How to Play Splits – A Dealer’s Choice Poker Game

If playing poker is your cup of tea, you already know that gathering with a group of friends for Dealer’s Choice provides hours upon hours of exciting entertainment. Dealer’s Choice poker offers a plethora of interesting and exciting fast-paced games with nearly endless possibilities. One such game, which happens to be one of my favorites, is called “Splits,” or “Hit the Number.”

Rules and game play for Splits are extremely easy to follow. To begin the game, two random target numbers are chosen, with the object being to obtain a point total as close to or equal to one of the two chosen numbers. More common target number choices for Splits include 7 – 27, 5 1/2 – 21 1/2, or 13 – 33. In each of these examples, there is at least a 15-point difference, and one of the sets even works with half numbers. This is for a couple of reasons. First, Splits is, a split-pot poker game, in which the winnings are almost always divided between at least two players. For example, in 13 – 33, at the end of the game, the gamblers nearest to 13 points and nearest to 33 points split the pot down the middle. Second, all face cards are worth a mere half point, while aces are worth either 1 or 11 points. All numbered cards are worth their face value. Therefore, if playing 5 1/2 – 21 1/2, it is possible to hit half numbers, as well as whole ones.

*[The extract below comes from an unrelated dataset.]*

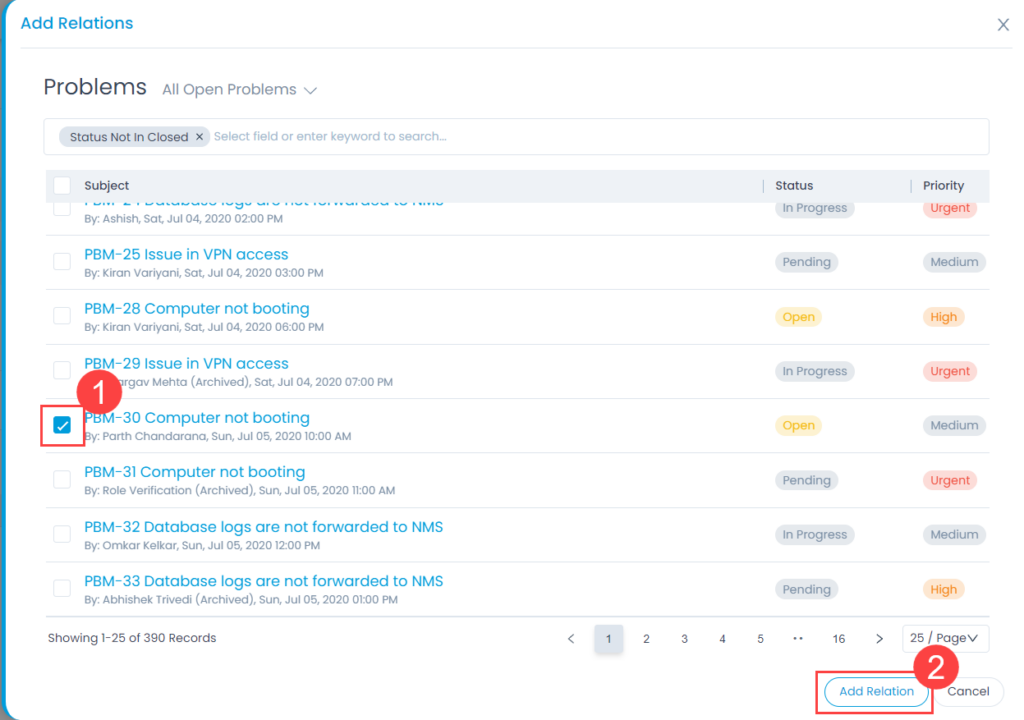Go to page 2 of results

tap(646, 639)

Splits is dealt out like 5-Card Stud with one major difference. The game is not even close to being over after each player has five cards. A player can choose to draw as many cards as he wants, even if he has already opted not to draw during a previous round. To explain, after antes have been paid, the dealer gives each player two cards in a normal clockwise rotation, one face down and one face up. For the sake of betting after each round, the player with the highest point total showing on the board starts off by either betting checking. After a round of betting, the dealer then (once again in a clockwise rotation) asks everyone if they would like another card. If at anytime your point total matches the amount of points required for that particular Splits game, then do not draw anymore cards, as you are already guaranteed half of the pot. A player can pass on drawing a card at anytime, then come back and draw on a subsequent turn if desired. This is sometimes done by a gambler to increase pot size if he is already locked in for half of the winnings, and increasing his point total, even by 10 points, will not matter.

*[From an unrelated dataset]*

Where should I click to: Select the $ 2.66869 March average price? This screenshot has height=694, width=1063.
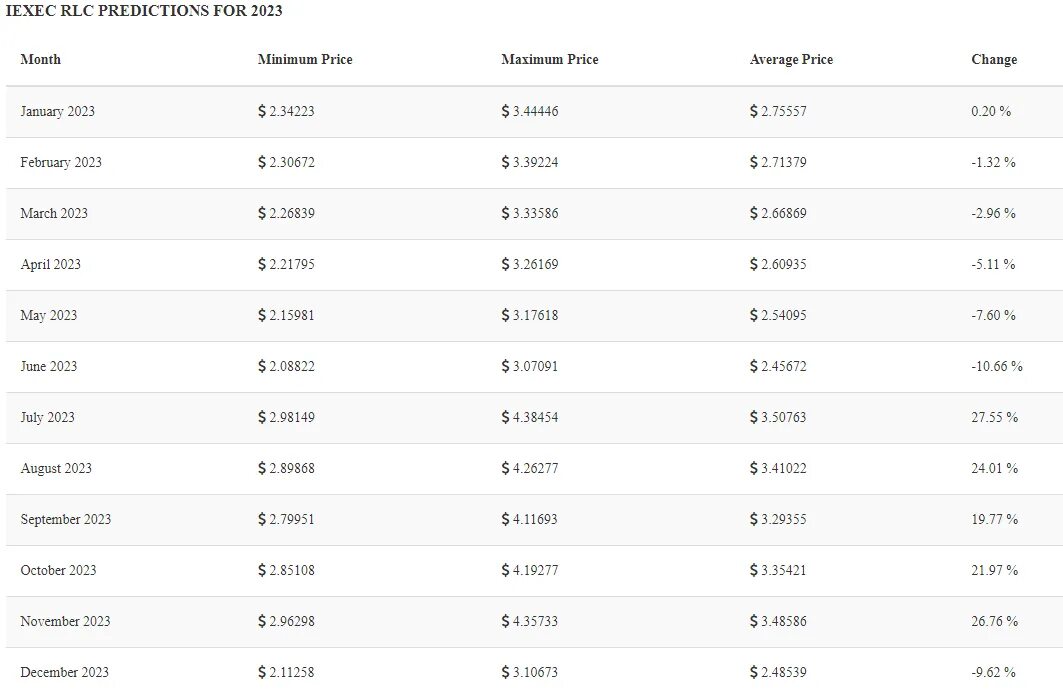pyautogui.click(x=778, y=213)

After each round of drawing a card, a round of betting begins. When no one wants to draw anymore cards, there is a final round of betting, then the hand is over. The two players closest to the two selected Splits numbers with their own total points are the winners. Therefore, if you are playing 13 – 33 and you have 13 points on the nose, you split the winnings with the one closest to 33 points since those are your target numbers. Also, unless there are exceptions, a player can overshoot a number and still be closest to it to win (i.e. 33 1/2 points is still a winner over 32 points if playing 13 – 33). The only times a pot is not divided directly in half is when either one player can total both amounts by using aces (i.e. three aces will give a player both 13 and 33 points, like The Wheel, giving him the entire pot) or if two players are equidistant from a target number (i.e. if one player has 12 points and one has 14 points, they will each take a quarter of the pot, while the player closest to 33 points takes the other half). And since two people usually end up splitting the winnings, pot sizes in Splits can become fairly large, adding even more excitement to an already fun-filled, Dealer’s Choice poker game.

Even if by some odd reason you become bored with Splits, variations can be easily utilized. Some ideas include changing the dealer after each betting round, using number combos that are further apart (like 21 – 51 or 9 1/2 – 44 1/2), just counting red cards and making black cards worth zero points, or not being able to exceed your target number (as in Blackjack or 21). Whatever options you decide to choose will definitely increase the excitement level of the game. In fact, even without any variations applied, I am sure you will find Splits to be very fulfilling, constantly keeping you on the edge of your poker seat.